For the first time, a prominent representative of Israel's Arab population plans to fly to the US for two weeks of diplomatic meetings. Joint List Chairman Ayman Odeh is to visit Washington for his first diplomatic visit. All of the Israeli Arab parties united in the most recent (March 2015) elections, forming the Joint List, now the Knesset's third-largest party. Since Odeh is now considered a kind of leader of the Israeli-Arab public, he has been invited to Washington.
Odeh is expected to meet with senior White House and state department members, and his staff is still attempting to arrange meetings with the highest-ranking diplomats in the American capital.
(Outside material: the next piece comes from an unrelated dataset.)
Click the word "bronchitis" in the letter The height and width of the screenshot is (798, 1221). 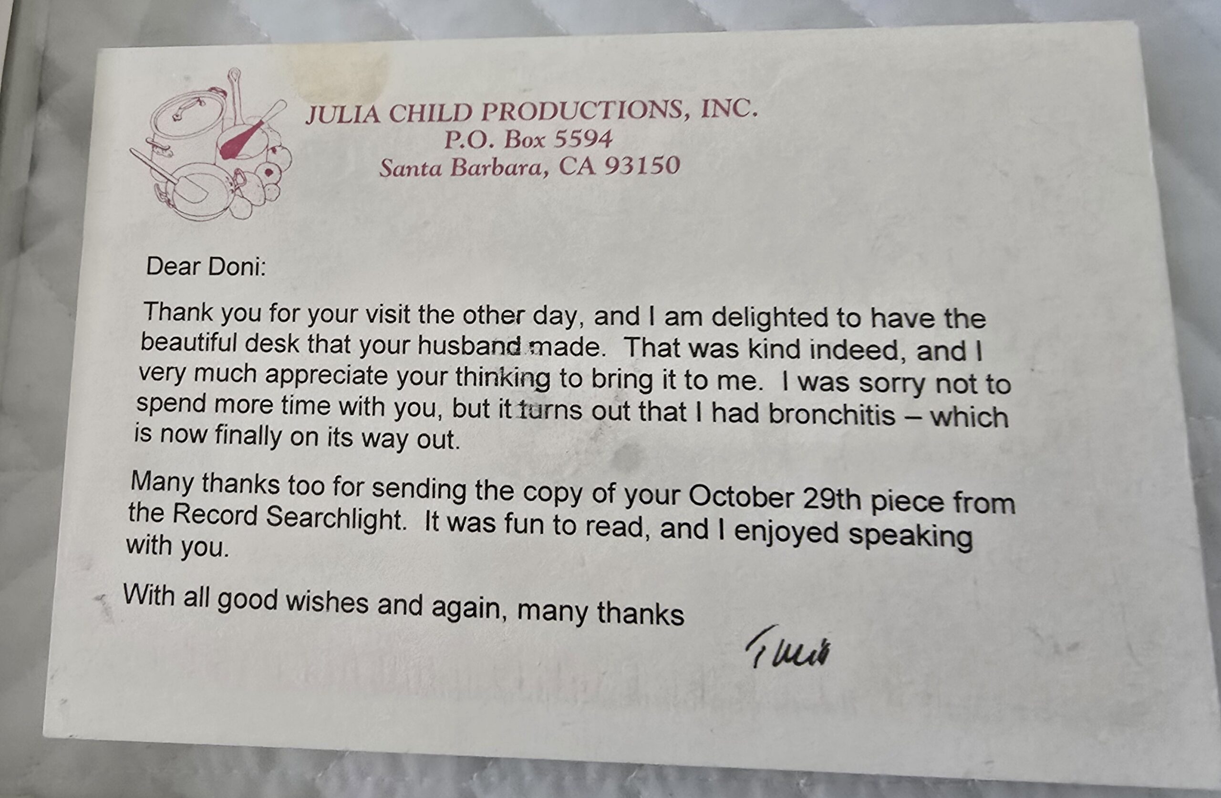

During his stay in Washington, Odeh is to attend a special event in his honor, hosted by billionaire Daniel Abrahams. Dozens of ambassadors from around the world are expected. Odeh is also expected to visit IN headquarters in New York and meet with a number of UN ambassadors, including the Palestinian ambassador.
Later on, Odeh is to meet with some of the leading media sources in the US. He'll give interviews and speak with management, reporters, and pundits at the the Washington Post, the New York Times, the New Yorker, the Nation, and the Huffington Post.
MK Odeh will later fly to Atlanta, where he is scheduled to meet leaders of the American civil rights movement and give a speech at Dr. Martin Luther King's chirch. After that Odeh will meet with and speak in front of a gathering of 100 reform Jewish rabbis.
Odeh is expected to speak at a roundtable-style panel at the liberal think-tank CAP (Center for American Progress), where PM Benjamin Netanyahu spoke recently. Speculations have risen that CAP agreed to host Odeh because of the heavy criticism the institute received after it invited Netanyahu.
On the eve of his departure, Odeh said: "The issues that matter to Israel's Arab Citizens are hardly represented in the international conversation. I'm going to the US to bring that voice with me to influencing sources and opinion leaders, and to create contacts and connections with the progressive and civil rights movements."
He continued: "Its seems that the predominant tone as far as the Israeli-Palestinian issue is concerned is simply despair. I come with the clear message – we don't have the privilege of despairing. Less than a month after Netanyahu's visit to the US and his half-apology, I go so that I may tell the hard truth about him and the government in Israel, which rose to power through racist incitement against Arab citizens."